### [EXERCISE]
Please copy out the items from the line containing "Uncheck the 'daily" through the line containing "This screenshot has", both included, and omit the pictures.

§

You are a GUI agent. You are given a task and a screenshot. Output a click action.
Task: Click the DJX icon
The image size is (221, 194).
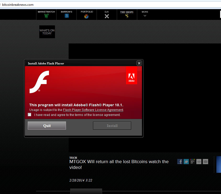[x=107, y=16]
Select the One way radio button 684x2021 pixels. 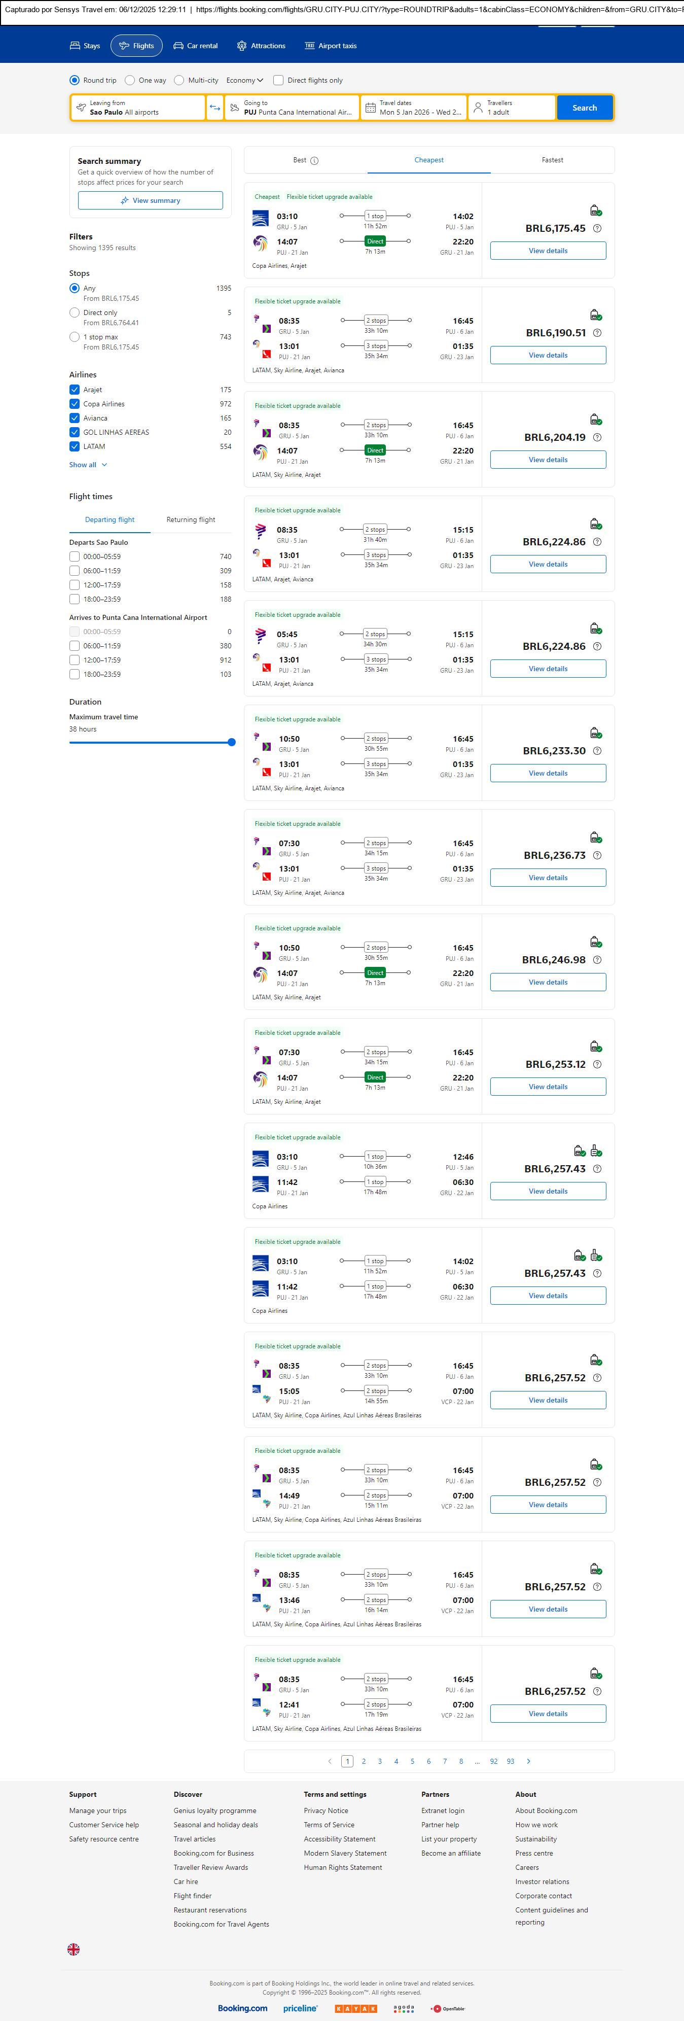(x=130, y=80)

§

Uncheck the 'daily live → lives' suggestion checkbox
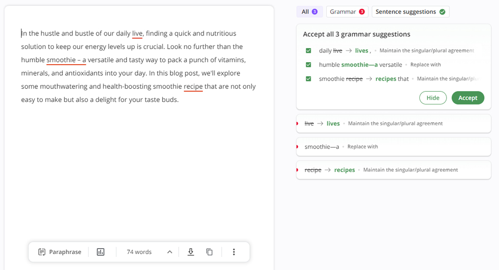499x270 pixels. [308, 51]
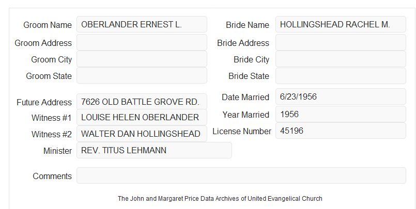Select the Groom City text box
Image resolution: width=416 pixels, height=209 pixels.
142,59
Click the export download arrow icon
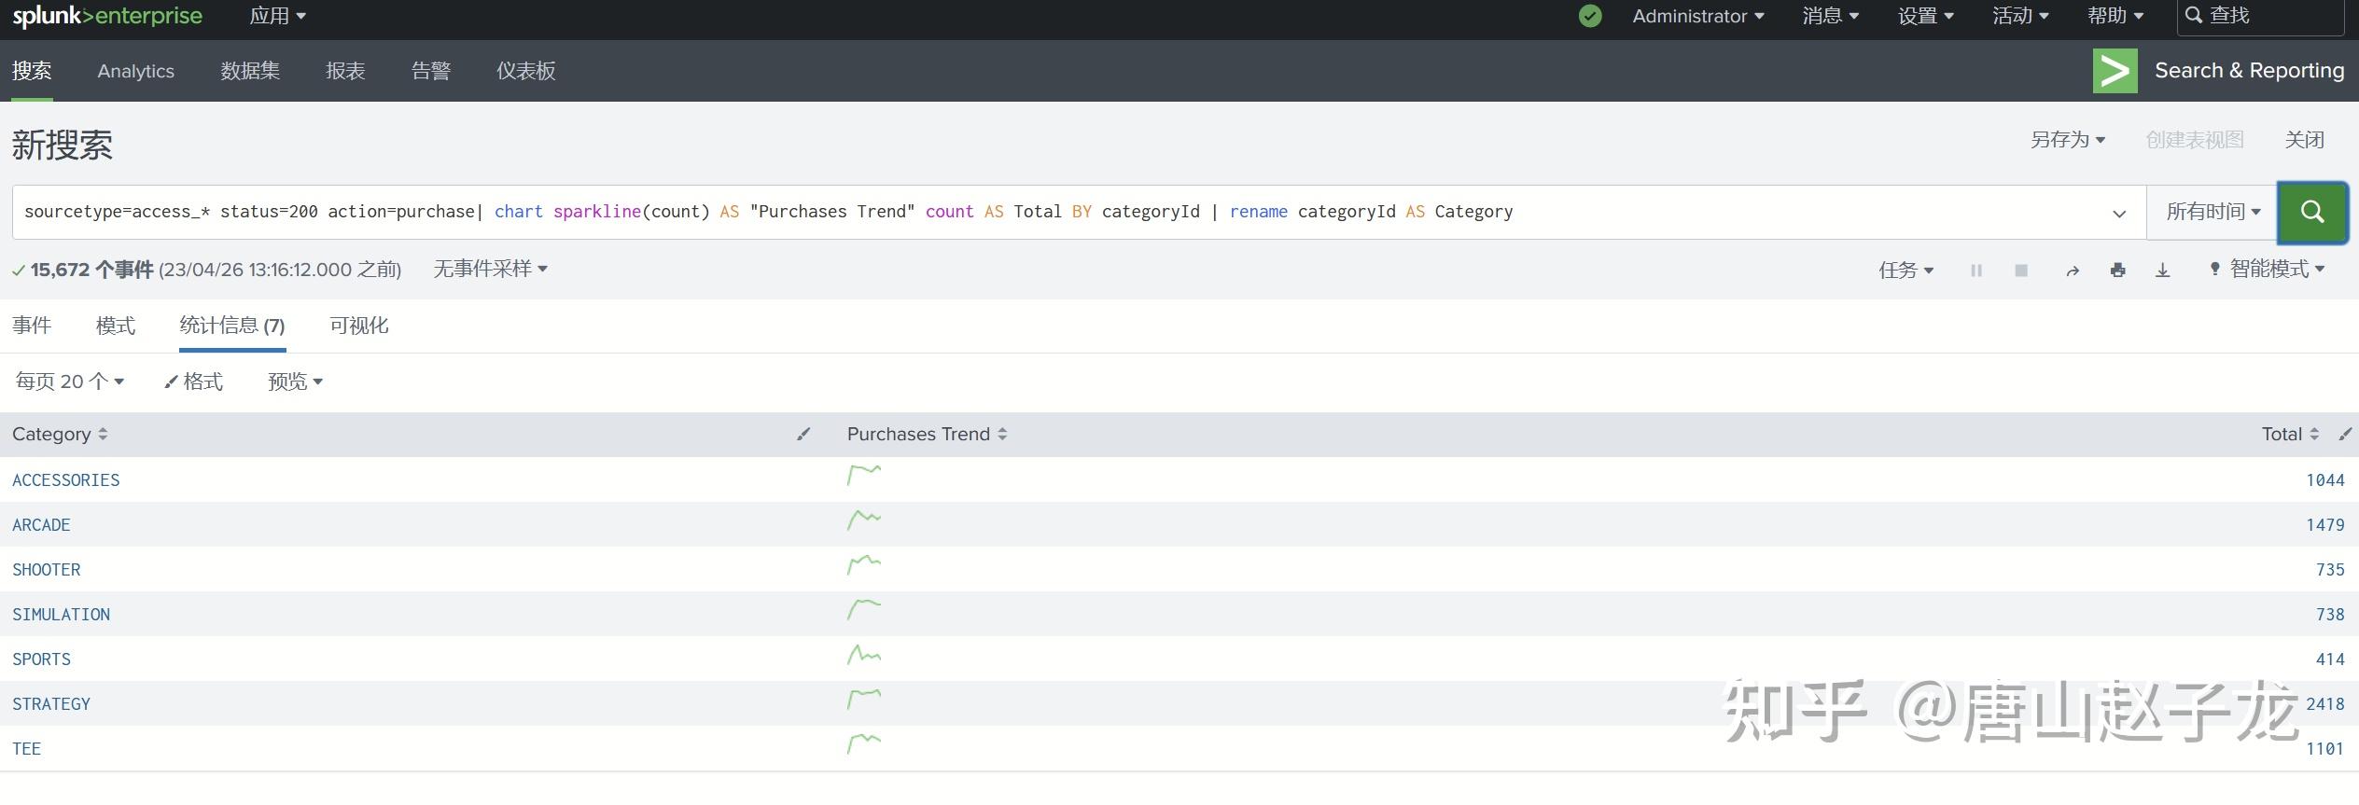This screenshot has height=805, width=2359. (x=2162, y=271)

§

### [COMPLETED EXERCISE]
Uncheck the 'daily live → lives' suggestion checkbox
499x270 pixels. [308, 51]
Select the Groom City text box
Image resolution: width=416 pixels, height=209 pixels.
142,59
Click the export download arrow icon
This screenshot has height=805, width=2359. (x=2162, y=271)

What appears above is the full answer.